=== EXERCISE BRIEF ===
Range to output from the entries below: the line containing "[x] (1178, 9)" through the line containing "PWS-26 rozp. 3m (603, 317)". Set it down exactly, ends included, nothing else.

(Stored data entries)
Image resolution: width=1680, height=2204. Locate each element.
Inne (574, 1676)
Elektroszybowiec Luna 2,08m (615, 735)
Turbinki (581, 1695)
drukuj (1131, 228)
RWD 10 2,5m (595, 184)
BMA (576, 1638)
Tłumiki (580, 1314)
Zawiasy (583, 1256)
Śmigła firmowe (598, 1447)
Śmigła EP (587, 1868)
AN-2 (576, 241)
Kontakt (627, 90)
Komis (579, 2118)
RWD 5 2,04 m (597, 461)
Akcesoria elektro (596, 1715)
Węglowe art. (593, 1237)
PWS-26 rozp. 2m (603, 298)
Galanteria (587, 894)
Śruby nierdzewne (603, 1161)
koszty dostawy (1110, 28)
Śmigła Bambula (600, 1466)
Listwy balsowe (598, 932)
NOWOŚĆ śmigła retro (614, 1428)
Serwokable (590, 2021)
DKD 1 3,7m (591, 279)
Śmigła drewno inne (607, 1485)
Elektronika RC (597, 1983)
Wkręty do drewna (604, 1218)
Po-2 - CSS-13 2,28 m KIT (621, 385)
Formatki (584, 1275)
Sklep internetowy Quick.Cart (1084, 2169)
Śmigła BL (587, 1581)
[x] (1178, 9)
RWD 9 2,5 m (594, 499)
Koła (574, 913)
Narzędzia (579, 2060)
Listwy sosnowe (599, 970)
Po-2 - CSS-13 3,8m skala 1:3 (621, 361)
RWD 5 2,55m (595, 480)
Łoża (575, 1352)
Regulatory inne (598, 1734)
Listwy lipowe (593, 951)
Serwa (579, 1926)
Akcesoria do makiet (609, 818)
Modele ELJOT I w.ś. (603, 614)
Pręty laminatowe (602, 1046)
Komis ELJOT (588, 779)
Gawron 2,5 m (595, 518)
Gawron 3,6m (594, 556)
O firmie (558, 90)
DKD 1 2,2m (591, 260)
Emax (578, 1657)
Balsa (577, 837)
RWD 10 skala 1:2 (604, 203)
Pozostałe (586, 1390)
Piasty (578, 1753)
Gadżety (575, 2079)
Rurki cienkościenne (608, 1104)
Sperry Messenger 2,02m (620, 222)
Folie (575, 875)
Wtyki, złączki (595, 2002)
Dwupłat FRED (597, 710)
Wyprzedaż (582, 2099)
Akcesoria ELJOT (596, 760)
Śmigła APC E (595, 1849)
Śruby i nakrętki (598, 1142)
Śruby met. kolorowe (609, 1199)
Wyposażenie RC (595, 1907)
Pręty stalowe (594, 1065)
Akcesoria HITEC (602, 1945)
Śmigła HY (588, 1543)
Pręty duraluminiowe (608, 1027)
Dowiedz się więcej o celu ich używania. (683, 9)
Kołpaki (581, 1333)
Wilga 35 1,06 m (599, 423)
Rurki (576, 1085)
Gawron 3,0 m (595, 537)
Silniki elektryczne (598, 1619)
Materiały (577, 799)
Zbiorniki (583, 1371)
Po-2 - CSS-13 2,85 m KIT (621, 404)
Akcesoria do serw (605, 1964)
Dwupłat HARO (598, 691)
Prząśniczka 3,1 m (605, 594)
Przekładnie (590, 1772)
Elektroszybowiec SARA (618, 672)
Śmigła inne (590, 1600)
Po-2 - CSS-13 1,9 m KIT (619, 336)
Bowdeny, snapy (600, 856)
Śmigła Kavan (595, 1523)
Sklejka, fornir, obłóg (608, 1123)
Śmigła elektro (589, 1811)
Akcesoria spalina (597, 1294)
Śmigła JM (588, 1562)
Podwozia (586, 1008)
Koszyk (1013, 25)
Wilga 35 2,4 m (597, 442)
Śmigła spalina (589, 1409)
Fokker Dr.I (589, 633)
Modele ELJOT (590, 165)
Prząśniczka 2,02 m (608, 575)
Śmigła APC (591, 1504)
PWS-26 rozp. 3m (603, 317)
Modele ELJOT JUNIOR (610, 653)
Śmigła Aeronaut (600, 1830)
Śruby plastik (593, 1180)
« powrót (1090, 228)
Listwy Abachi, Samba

=== YOUR RESPONSE ===
[x] (1178, 9)
RWD 9 2,5 m (594, 499)
Koła (574, 913)
Narzędzia (579, 2060)
Listwy sosnowe (599, 970)
Po-2 - CSS-13 3,8m skala 1:3 (621, 361)
RWD 5 2,55m (595, 480)
Łoża (575, 1352)
Regulatory inne (598, 1734)
Listwy lipowe (593, 951)
Serwa (579, 1926)
Akcesoria do makiet (609, 818)
Modele ELJOT I w.ś. (603, 614)
Pręty laminatowe (602, 1046)
Komis ELJOT (588, 779)
Gawron 2,5 m (595, 518)
Gawron 3,6m (594, 556)
O firmie (558, 90)
DKD 1 2,2m (591, 260)
Emax (578, 1657)
Balsa (577, 837)
RWD 10 skala 1:2 (604, 203)
Pozostałe (586, 1390)
Piasty (578, 1753)
Gadżety (575, 2079)
Rurki cienkościenne (608, 1104)
Sperry Messenger 2,02m (620, 222)
Folie (575, 875)
Wtyki, złączki (595, 2002)
Dwupłat FRED (597, 710)
Wyprzedaż (582, 2099)
Akcesoria ELJOT (596, 760)
Śmigła APC E (595, 1849)
Śruby i nakrętki (598, 1142)
Śruby met. kolorowe (609, 1199)
Wyposażenie RC (595, 1907)
Pręty stalowe (594, 1065)
Akcesoria HITEC (602, 1945)
Śmigła HY (588, 1543)
Pręty duraluminiowe (608, 1027)
Dowiedz się więcej o celu ich używania. (683, 9)
Kołpaki (581, 1333)
Wilga 35 1,06 m (599, 423)
Rurki (576, 1085)
Gawron 3,0 m (595, 537)
Silniki elektryczne (598, 1619)
Materiały (577, 799)
Zbiorniki (583, 1371)
Po-2 - CSS-13 2,85 m KIT (621, 404)
Akcesoria do serw (605, 1964)
Dwupłat HARO (598, 691)
Prząśniczka 3,1 m (605, 594)
Przekładnie (590, 1772)
Elektroszybowiec SARA (618, 672)
Śmigła inne (590, 1600)
Po-2 - CSS-13 1,9 m KIT (619, 336)
Bowdeny, snapy (600, 856)
Śmigła Kavan (595, 1523)
Sklejka, fornir, obłóg (608, 1123)
Śmigła elektro (589, 1811)
Akcesoria spalina (597, 1294)
Śmigła JM (588, 1562)
Podwozia (586, 1008)
Koszyk (1013, 25)
Wilga 35 2,4 m (597, 442)
Śmigła spalina (589, 1409)
Fokker Dr.I (589, 633)
Modele ELJOT (590, 165)
Prząśniczka 2,02 m (608, 575)
Śmigła APC (591, 1504)
PWS-26 rozp. 3m (603, 317)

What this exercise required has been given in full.